↓

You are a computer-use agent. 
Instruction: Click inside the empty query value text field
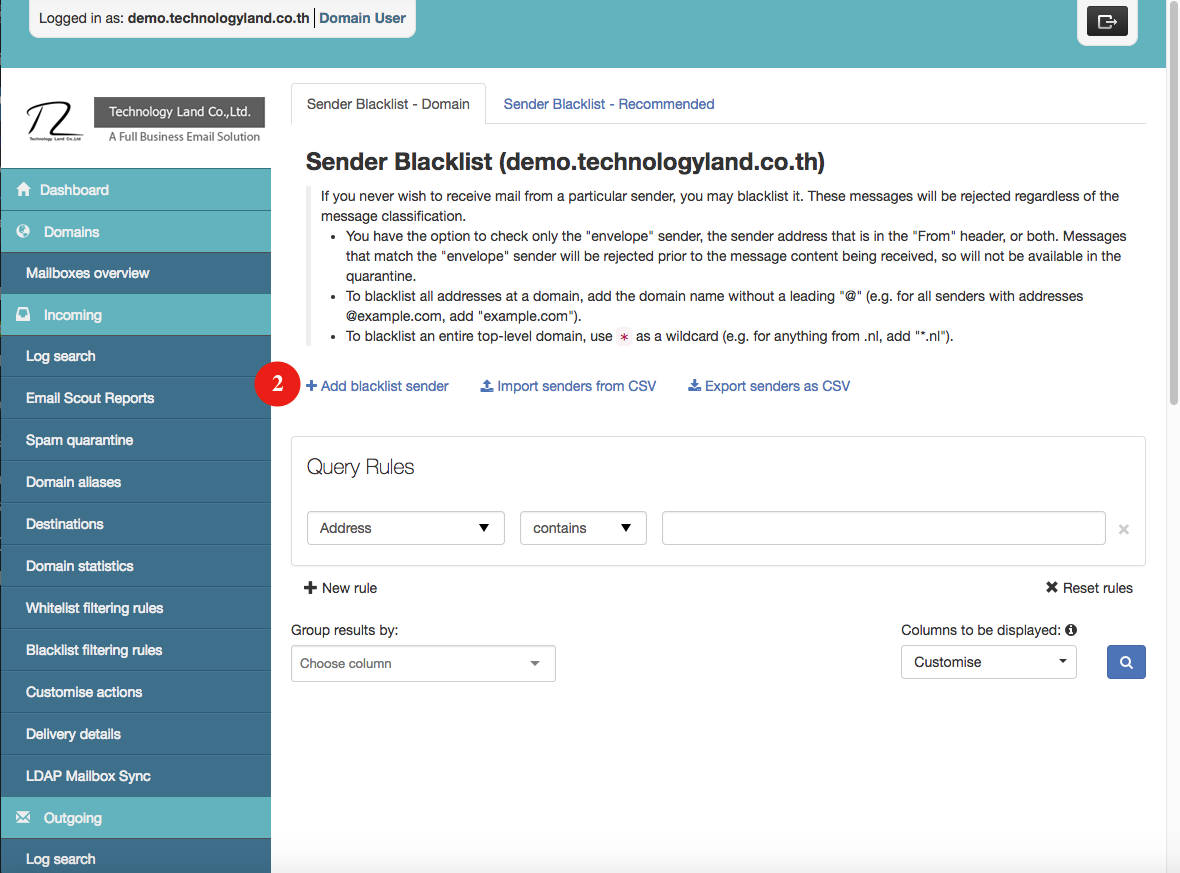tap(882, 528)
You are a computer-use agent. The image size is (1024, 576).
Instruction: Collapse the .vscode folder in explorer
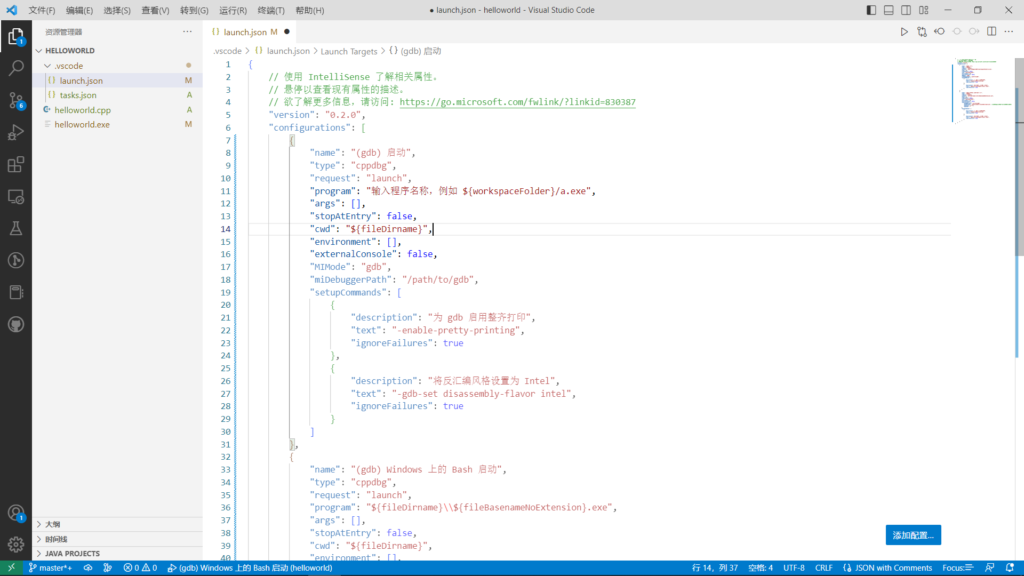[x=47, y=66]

↑

> [Task brief]: Out of the material above, gather each line where "agent" appears.

> [Output below]:
You are a computer-use agent. 
You are a computer-use agent. The image size is (1024, 576).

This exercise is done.